Amyloid and prion diseases are diseases of protein aggregation in which a normal, functional protein converts to an abnormal, aggregated protein. The systemic amyloid diseases, such as dialysis-related amyloidosis, are apparently caused by the accumulation of fibers until organs fail. The neurodegenerative amyloid diseases, such as Alzheimer's, Parkinson's, amyotrophic lateral sclerosis (ALS), and the prion conditions, seem to be caused by smaller oligomers, intermediate in size between monomers and fibers.
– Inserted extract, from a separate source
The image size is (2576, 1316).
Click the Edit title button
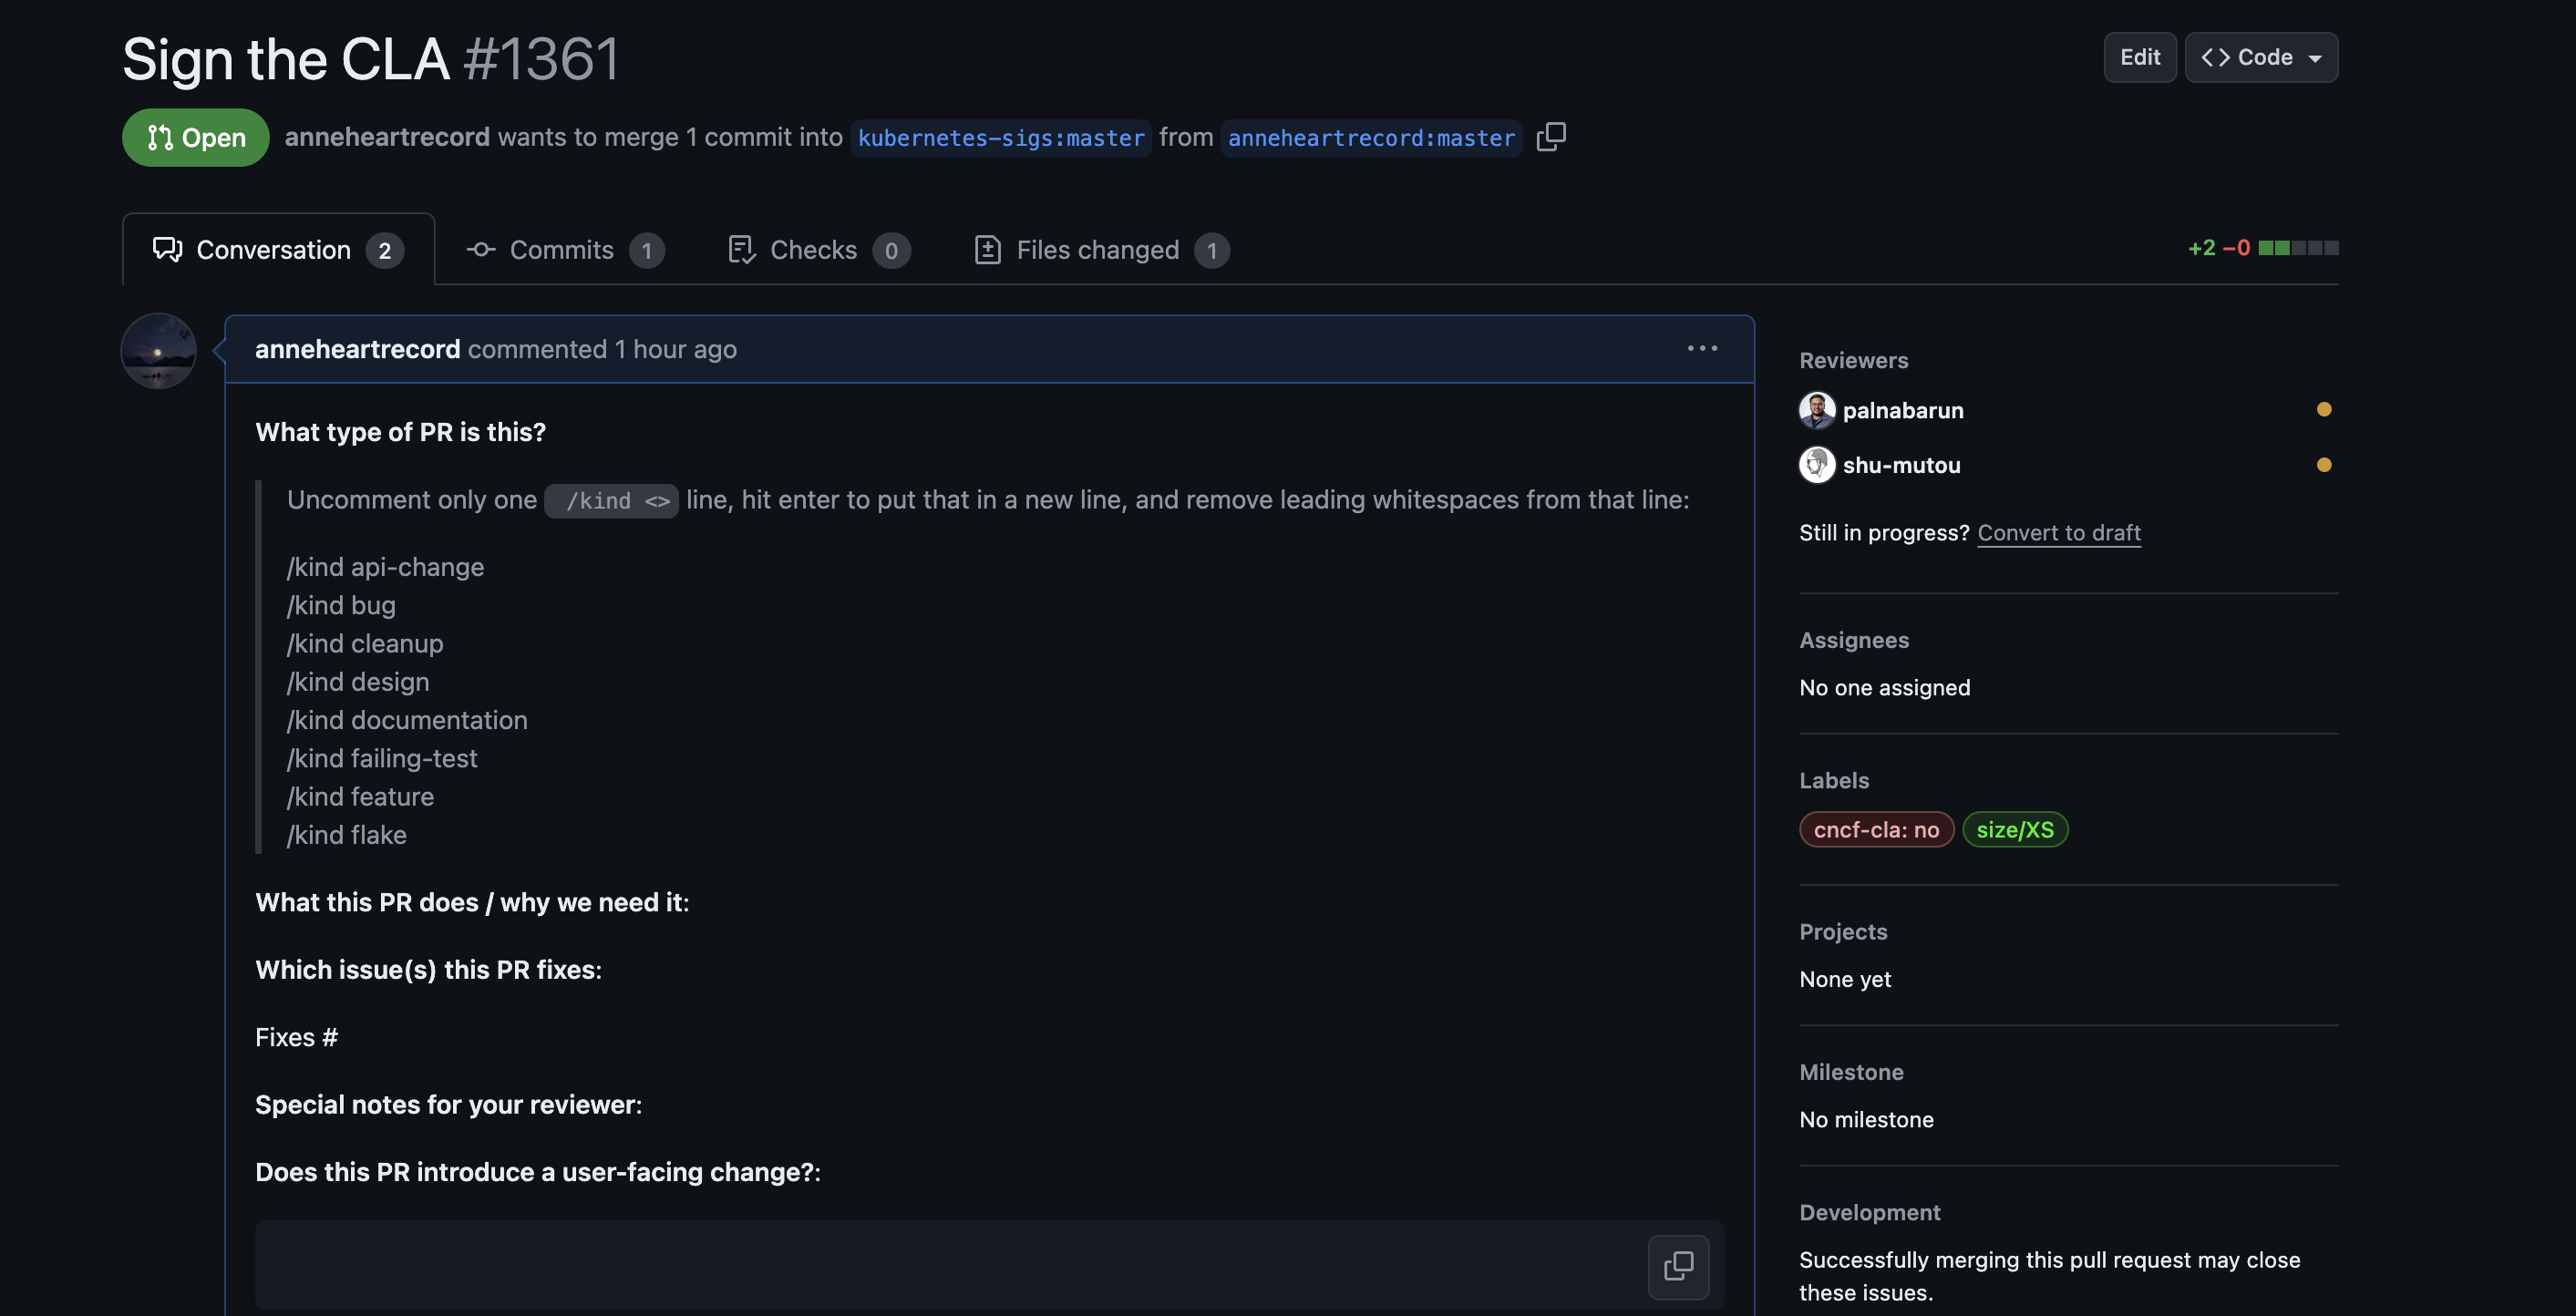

Our goals are to understand the general features of the conversion to the amyloid state, why some of the diseases are transmissible between organisms and others not, what the structures of the toxic units are, and how they exert their toxic actions.
In 2005, we determined the first atomic-level structure for the spine of an amyloid fiber. This structure shows that the spine consists of two parallel beta sheets, packed across a tight, dry interface that we call a steric zipper. The structure of the spine explains the stability of amyloid, gives hints about the conversion process, and suggests why some proteins form amyloid while others do not. Since 2005, we have determined some 90 amyloid spines from 15 disease-related proteins, using a combination of bioinformatics and structural tools.
Amyloid fibers were long suspected to be the disease agents of Alzheimer's, Parkinson's, and the prion conditions, but evidence suggests that smaller, often transient and polymorphic oligomers are the toxic entities. Recently we identified a segment of the amyloid-forming protein alphaB crystallin, which forms an oligomeric complex exhibiting properties of other amyloid oligomers: beta-sheetrich structure, cytotoxicity, and recognition by an oligomer-specific antibody. The x-rayderived atomic structure of the oligomer reveals a cylindrical barrel, formed from six antiparallel protein strands, that we term a cylindrin. Cylindrins offer models for the hitherto elusive structures of amyloid oligomers, and are currently being studied in our laboratory with biochemical, cellular, structural, and bioinformatics tools.
This work has also been supported by grants from the Department of Energy, the National Institutes of Health, and the National Science Foundation.